Los ideales de los padres de la patria, desde los héroes del 68 hasta José Martí, quedaron frustrados. Ignacio Agramonte, había manifestado en 1866 ante el claustro de la Universidad de La Habana que si se diera cierta independencia a cada empleado su dignidad, ''en vez de humillarse a los caprichos de un superior, se elevaría, adquiriendo una responsabilidad no arbitraria''. Y añadía: ''Lejos de convertirse en máquinas de transmisión, desplegarían su actividad e inteligencia en provecho propio y de la sociedad (), el individuo tendría garantizado el libre ejercicio de sus derechos contra los excesos y errores de los funcionarios''. Rechazaba así la idea de un trabajador reducido a mera polea en lo que él mismo llamaba ''máquinas de transmisión'' ante los caprichos de los funcionarios, en vez de permitírsele desplegar libremente toda su capacidad creadora.

Tal enfoque recuerda el análisis crítico de Martí sobre el trabajo de Herbert Spencer La futura esclavitud, acerca de las consecuencias de un posible Estado centralizado donde los funcionarios adquirirían ''la influencia enorme que naturalmente viene a los que distribuyen algún derecho o beneficio''. Todo el poder que iría adquiriendo esta casta, según él, ''lo iría perdiendo el pueblo''. Los ciudadanos tendrían que someterse a cumplir todas las funciones que ese Estado les asignara. ''De ser siervo de sí mismo pasaría el hombre a ser siervo del Estado''. De ser ''esclavo de los capitalistas'', advertía, el trabajador se convertiría en ''esclavo de los funcionarios''. Y concluía con un vaticinio: ``el funcionarismo autocrático abusará de la plebe cansada y trabajadora. Lamentable será, y general, la servidumbre''.
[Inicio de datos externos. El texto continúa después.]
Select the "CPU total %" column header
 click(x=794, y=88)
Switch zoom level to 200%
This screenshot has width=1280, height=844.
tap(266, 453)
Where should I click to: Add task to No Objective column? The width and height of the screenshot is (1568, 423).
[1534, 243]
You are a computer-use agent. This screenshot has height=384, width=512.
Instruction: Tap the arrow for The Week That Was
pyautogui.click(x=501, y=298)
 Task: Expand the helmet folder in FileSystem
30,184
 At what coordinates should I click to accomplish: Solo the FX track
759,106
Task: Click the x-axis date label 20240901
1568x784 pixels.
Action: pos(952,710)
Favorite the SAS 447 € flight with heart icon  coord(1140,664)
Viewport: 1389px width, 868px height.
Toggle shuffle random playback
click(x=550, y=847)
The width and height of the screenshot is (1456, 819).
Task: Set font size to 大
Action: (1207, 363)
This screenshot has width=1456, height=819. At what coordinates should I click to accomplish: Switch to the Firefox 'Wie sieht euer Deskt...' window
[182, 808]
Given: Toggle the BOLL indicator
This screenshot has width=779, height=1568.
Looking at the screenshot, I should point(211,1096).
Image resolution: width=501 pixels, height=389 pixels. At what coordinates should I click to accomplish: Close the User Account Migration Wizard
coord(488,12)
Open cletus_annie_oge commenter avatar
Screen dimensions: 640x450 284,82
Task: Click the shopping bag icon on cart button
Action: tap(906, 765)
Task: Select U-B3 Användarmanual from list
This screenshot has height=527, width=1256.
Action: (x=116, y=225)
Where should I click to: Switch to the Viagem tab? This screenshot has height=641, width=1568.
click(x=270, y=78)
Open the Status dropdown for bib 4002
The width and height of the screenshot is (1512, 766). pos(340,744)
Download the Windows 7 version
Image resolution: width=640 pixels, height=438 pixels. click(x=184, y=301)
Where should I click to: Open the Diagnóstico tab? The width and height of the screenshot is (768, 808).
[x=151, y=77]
Si bien el sueño de Agramonte no pudo realizarse en los marcos del capitalismo salvaje impuesto luego a la sociedad cubana, mucho menos bajo el ''funcionarismo autocrático'' del que nos alertaba Martí.

¿Era, pues, este sistema la auténtica realización del ideal de patriotas y soñadores de justicia social? Para legítimos socialistas y revolucionarios de buena fe era, en el mejor de los casos, una fase transitoria entre control privado capitalista y control directo de los trabajadores; y el Estado, sólo un depositario temporal de bienes pertenecientes a todo el pueblo. Pero la supuesta transición quedó ''eternizada'', o más exacto, el Estado ''revolucionario'' se convirtió de medio en un fin en sí mismo.

Mas tanto en el pueblo como en la diáspora, e incluso en el propio sector oficial, va ganando terreno la convicción de que los trabajadores y en general la gente de a pie deben ser dueños de su destino sin intermediarios burocráticos y de que incluso el derecho del más insignificante ciudadano es más importante que los caprichos de cualquier ``superhéroe''.

Abre tus ojos y mira al horizonte: ya empieza a salir el sol. Las gotas del cielo son sólo rocío. Nunca más habrá tormentas. Las nubes se disipan. Extiende tus manos a la tierra baldía. Nuevas simientes anuncian un futuro jardín. Escucha el sonido de las campanas. Anuncian el nuevo día. Nunca más doblarán por ti. Esa alborada está naciendo en lo más profundo de ti mismo. Esas flores germinan en tu propio corazón. Y esas campanas están sonando en tu conciencia.